Partial Text: The current drive towards a health systems approach for delivering health care interventions in Africa opens an opportunity to redress long-standing neglect in the provision of surgical services [1],[2]. Health systems must be flexible enough not only to prevent and treat the high morbidity and mortality from infectious diseases and the increasing prevalence of noncommunicable conditions, but also to alleviate conditions requiring prompt surgical interventions such as obstetric emergencies and trauma cases [3]. The traditional referral-based system in which patients are provided primary health care at first-level referral facilities and referred to secondary and tertiary health care facilities for specialized care has undermined the capacity to provide timely access to essential surgical procedures. Although some surgical conditions can be postponed until the patient can gain access to specialized care, others result in death or severe disability if treatment is delayed. This situation is clearly highlighted in the case of obstetric emergencies in which it is recognized that in order to prevent maternal deaths, cesarean sections can be provided at some first referral facilities, and must be provided at district hospitals. We argue that the same basic surgical skills and equipment needed to perform emergency obstetric procedures are required to treat other surgical conditions and therefore that building surgical capacity has the potential to improve a range of health outcomes.

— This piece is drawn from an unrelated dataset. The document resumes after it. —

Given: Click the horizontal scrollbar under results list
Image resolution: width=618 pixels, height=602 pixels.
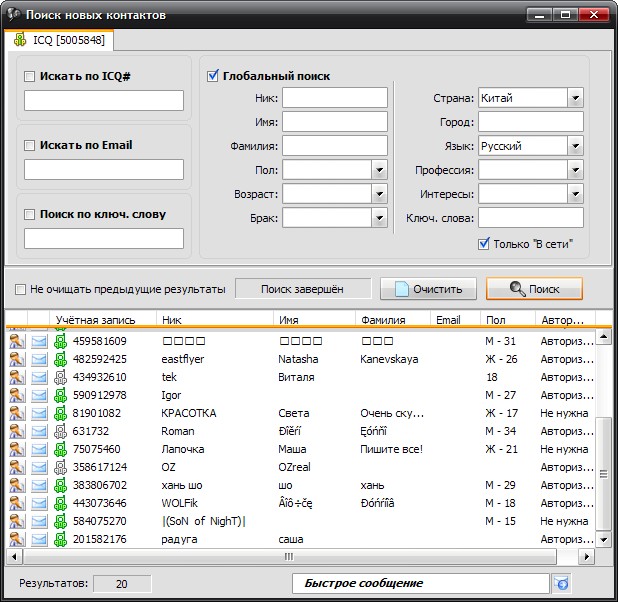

Catchment populations ranged from about 99,000 to 628,000 people (Table 2). Admissions ranged from 3,861 to 16,999 and deliveries from 439 to 3,607. Facilities were staffed with one to six doctors and three to 26 mid-level health providers. The number of hospital beds per 1,000 population ranged from 0.2 to 1.

We found relatively low rates of major surgery at district hospitals in East Africa, ranging from 50 to 450 surgical procedures per 100,000 population. Although lack of data on the population need for surgery precludes conclusions about the magnitude of unmet need, this confirms that there are barriers to access to essential surgery in at least some rural districts in Uganda, Tanzania, and Mozambique. This is reinforced by our finding that the majority of nonobstetric surgery was for emergency rather than elective conditions, suggesting that district residents do not receive surgical care for common surgical conditions (e.g., inguinal hernia repair) in local hospitals.